What you are doing sounds more complex than this example, and it might be that you have a race condition.

Anecdotally, I have tested beast in a production server while handling 80,000 concurrent connections. That server has been running for three years. I suspect that if there was an inherent logic error, I would have seen it, but it is always possible that we are doing something different.

madmongo1 avatar Sep 23 '21 13:09 madmongo1

Error only pops out for me after addition of priority queue. With plain io context there is no problem. I will try to create simple test basing on one of echo server tests. And I will provide pcap dump in a few minutes.

shuras109 avatar Sep 23 '21 14:09 shuras109

Dump of stream with a problem. Look for a packet No 652. ws.error.pcap.gz

shuras109 avatar Sep 23 '21 15:09 shuras109

Dump of stream with a problem. Look for a packet No 652. ws.error.pcap.gz

I see only one frame in that tcp message though, and we sent back a pong.

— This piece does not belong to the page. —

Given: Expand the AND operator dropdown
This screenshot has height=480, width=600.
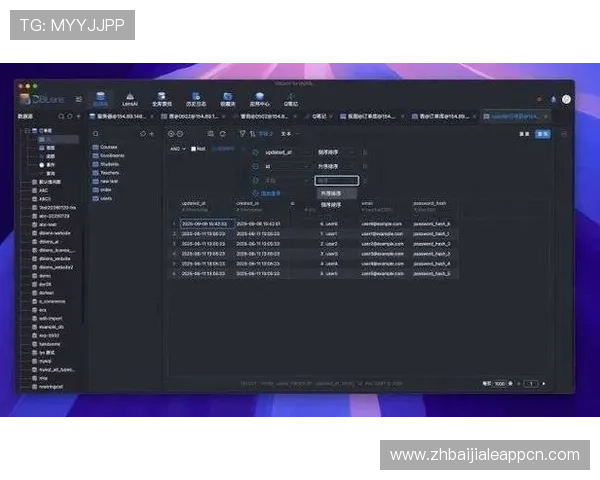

madmongo1 avatar Sep 23 '21 17:09 madmongo1

I've tried to replicate my problem in a simple test and it doesn't show up in this tests. I will go deeper in my code look for error of my own. Luckily I can replicate error with just two of concurrent sessions.

shuras109 avatar Sep 27 '21 12:09 shuras109

Great. This is often the case. The most common violations of asio/beast preconditions are:

  • not protecting a connection with a strand when there are more than one thread, resulting in data races.
  • initiating more than one async_write per stream at a time.
  • Invoking methods on a stream from one thread while there is an async operation making progress on another.
  • Not ensuring that the buffers or stream itself outlives all async operations initiated by the stream.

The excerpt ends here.